Probably the most competitive role on the battlefield, this is a great de-stresser and is suitable for adults, both male and female, who like a physical challenge.

A pike is an 18-feet long pole made of wood that normally had a metal spike at the end, though for safety reasons ours do not.

A very traditional weapon that required skill to master, the pike were used en masse by well-drilled men. Pikemen would stand in large blocks to protect vulnerable musketeers from charging cavalry and they would also attack the enemy in brutal hand-to-hand combat. Pike was considered to be the backbone of the infantry, but as muskets became more effective the use of the pike declined.

Frequently asked questions

So do I have to bring my own pike with me?

No, pikes are supplied by the regiment and brought to events.
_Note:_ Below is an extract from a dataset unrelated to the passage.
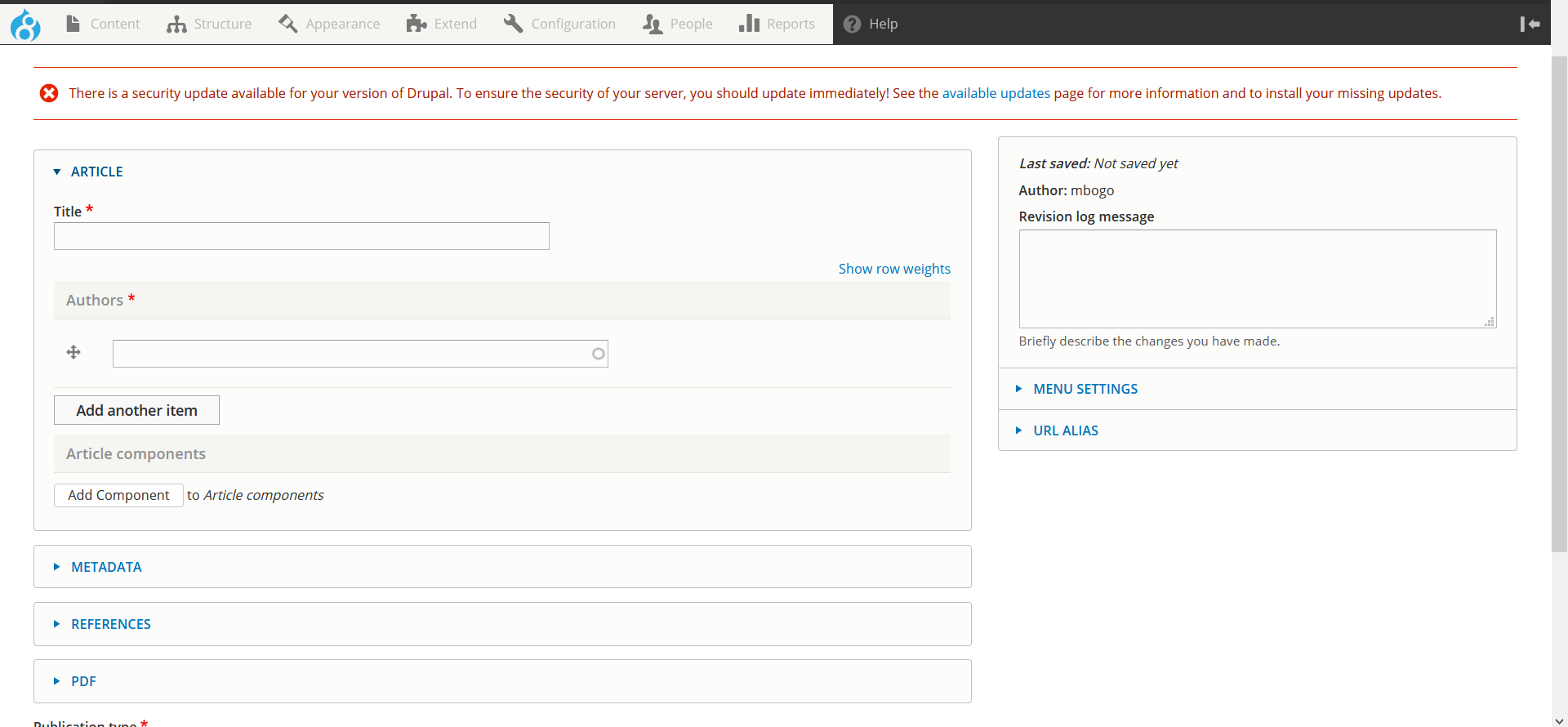Open the Content admin menu
The image size is (1568, 727).
[x=103, y=24]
You will be expected to 'book in' a few days before an event so we know how many to take.

It looks a bit dangerous

Fighting pike is no more dangerous than contact sports such as rugby and injuries are rare.

You will receive full training before taking to the field.

What kit will I need?

On top of your normal uniform of jacket, breeches and hose, you will need:

  • A helmet known as a Morion.
  • Thick gloves.
  • A sturdy pair of boots.
  • some of our pikemen also wear protective metal armour.
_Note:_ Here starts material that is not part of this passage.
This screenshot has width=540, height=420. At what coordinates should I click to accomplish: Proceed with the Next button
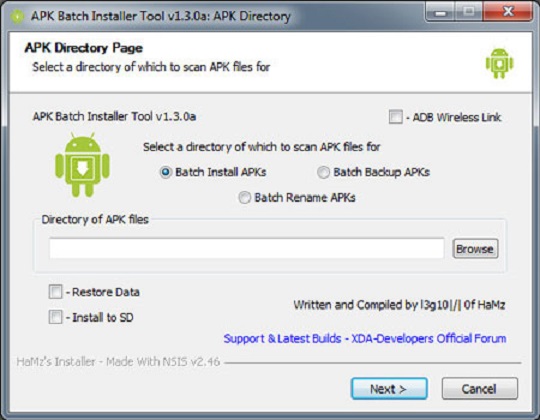(x=389, y=389)
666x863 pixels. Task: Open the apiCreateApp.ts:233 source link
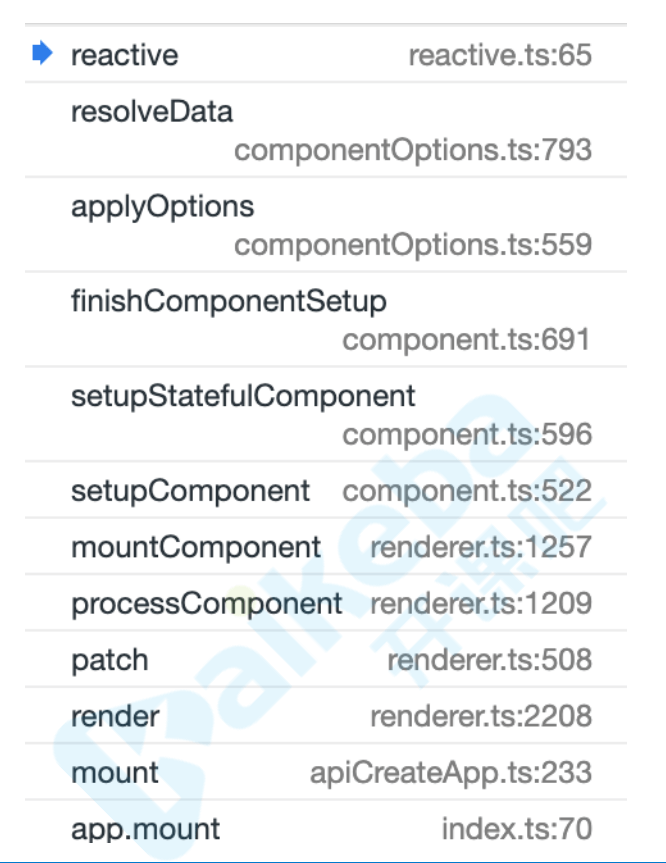click(x=451, y=772)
But don't worry, your helmet and kit can be lent to you by the regiment for your first few musters.

So What Does a Pikeman Do

A pike block is made up of between nine to 20 people, standing in rows of three. On the field, the Manchester's pike block is commanded by an experienced officer.
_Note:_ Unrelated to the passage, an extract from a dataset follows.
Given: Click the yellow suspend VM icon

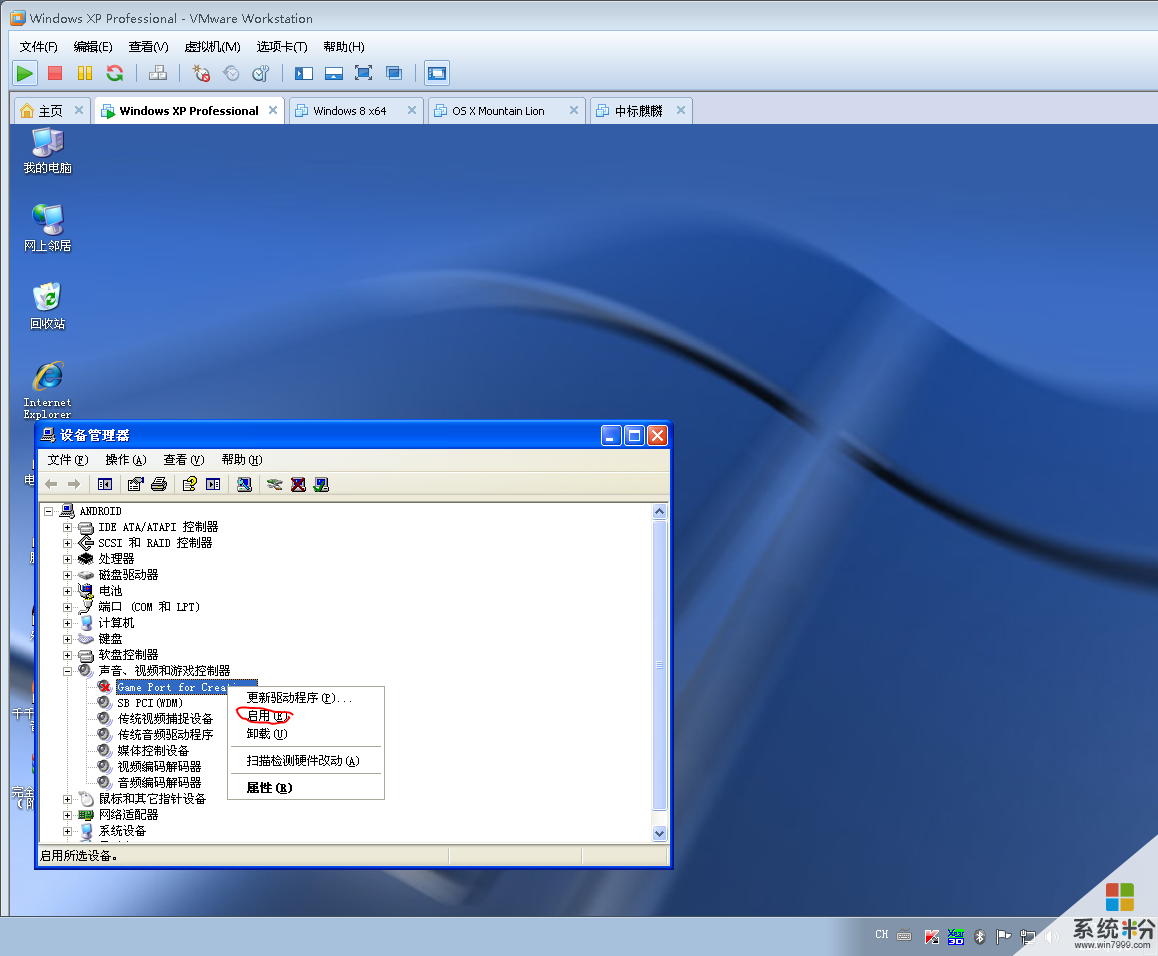Looking at the screenshot, I should point(85,73).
The block fights in one of two ways. Fighting is mainly done with the 'pike push', where two pike blocks raise their pikes, move into a scrum-like formation and drive forwarded in an effort to push their opponents over.

As well as being very tiring and physically demanding work, pike pushing takes a lot of skill. But being a member of the block gives a real sense of being part of a team and an extraordinary adrenaline rush.

We also fight at 'charge', which means standing in a line two or three men deep so pikes can be levelled at the enemy to stand or advance.

The Manchester's pike block is well regarded in the Sealed Knot and has won the Army of Parliament's annual pike push competition several times.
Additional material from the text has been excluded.